Love & Pies (Trailmix Ltd) is a merge game involving the player combining items to finish orders. This takes place on the player’s board, which over time becomes cluttered with items. When the player finishes an order they earn gold. Gold is then used to progress the mystery story involving the game's main character. As the story progresses, the player encounters new objects used for pricier orders. In this blog post, we will look into design strategies from Love & Pies which we can apply to our titles.
Form gameplay experiences with challenging and gratifying moments
Designers look to create a sort of staircase graph to mold the player's experience. We want there to be sequential times of smooth sailing to struggling. Love & Pies achieves this through a form of real estate management. Creating orders, by design, takes up space on the limited tiled board. Looking to complete high-level orders thus entails space management challenges. Creating these orders causes claustrophobic situations that are relieved only by completing them. This allows players to look forward to finishing challenging orders to free up space and keep merging.
Give Players a Sense of Progress
Player progression is often tied to arbitrary power numbers. These simple numeric values denote how strong the player is, or how far a player is in the game. One way Love & Pies improves on this is by including world-building as part of the progression. The initial state of the bakery is in disarray but over time evolves with the players' decisions. This visual representation of progress also offers a way for player personalization. The bakery transforming from a decrepit building to a customer-serving eatery is impactful. Players can look at the rooms that are still in need of work and generate a sense of wonder to continue playing.

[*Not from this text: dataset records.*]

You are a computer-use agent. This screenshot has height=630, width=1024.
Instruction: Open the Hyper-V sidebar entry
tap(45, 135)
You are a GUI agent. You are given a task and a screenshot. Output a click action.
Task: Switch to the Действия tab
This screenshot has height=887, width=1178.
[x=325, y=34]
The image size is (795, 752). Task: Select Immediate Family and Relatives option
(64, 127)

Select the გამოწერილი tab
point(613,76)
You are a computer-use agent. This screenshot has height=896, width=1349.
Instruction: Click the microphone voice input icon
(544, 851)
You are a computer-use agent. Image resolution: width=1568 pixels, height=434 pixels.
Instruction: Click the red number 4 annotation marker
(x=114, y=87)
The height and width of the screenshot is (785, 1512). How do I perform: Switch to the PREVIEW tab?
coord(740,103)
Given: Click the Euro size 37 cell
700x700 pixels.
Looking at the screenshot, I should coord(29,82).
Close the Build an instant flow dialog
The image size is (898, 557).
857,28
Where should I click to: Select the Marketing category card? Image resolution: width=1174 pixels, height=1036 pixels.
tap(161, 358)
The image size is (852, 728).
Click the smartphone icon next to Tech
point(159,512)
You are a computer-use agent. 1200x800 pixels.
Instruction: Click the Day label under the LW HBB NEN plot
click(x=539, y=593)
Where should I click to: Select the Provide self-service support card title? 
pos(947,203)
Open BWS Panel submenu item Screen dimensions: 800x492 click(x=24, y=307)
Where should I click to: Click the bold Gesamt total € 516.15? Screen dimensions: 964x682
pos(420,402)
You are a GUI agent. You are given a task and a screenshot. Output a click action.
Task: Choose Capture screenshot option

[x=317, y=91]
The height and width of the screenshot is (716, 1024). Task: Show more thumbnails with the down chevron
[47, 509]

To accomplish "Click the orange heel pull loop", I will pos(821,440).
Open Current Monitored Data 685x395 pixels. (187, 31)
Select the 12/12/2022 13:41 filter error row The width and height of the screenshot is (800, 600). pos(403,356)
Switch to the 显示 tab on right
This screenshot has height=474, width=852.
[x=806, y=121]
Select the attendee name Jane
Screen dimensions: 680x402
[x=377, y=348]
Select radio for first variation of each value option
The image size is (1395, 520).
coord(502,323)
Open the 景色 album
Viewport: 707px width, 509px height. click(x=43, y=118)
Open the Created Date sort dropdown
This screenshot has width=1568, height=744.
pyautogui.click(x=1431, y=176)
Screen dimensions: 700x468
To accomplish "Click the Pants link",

Establish the Value of Watching Ads
When done right, ads can serve as a viable monetization option while being a vehicle for progress. In Love & Pies, they achieve this by surfacing duplicate items on mid-level merges. By watching an ad, players can claim the duplicate before it turns into a gold coin taking up valuable tile space. By surfacing the ad at this moment, developers make the 30-second ad look like a steal. Players know exactly the amount of time invested to create the item and know that watching the ad would be a time saver. By making the system reactive, ads look like tempting asymmetric opportunities.
Keep Players Wondering What Comes Next
After players get into the groove, designers want to have strategies to keep them invested. One approach taken by Love & Pies involves item-blocked tiles on the player's board. These tiles become unlocked once a player merges the blocking item with its pair. Players don't know when exactly the item pair will surface. As players progress they'll get the needed pair and free up a long-lasting blocked tile. This serves to stir the player's curiosity throughout their playthrough. Players will be ever curious if the next order completion will give something new.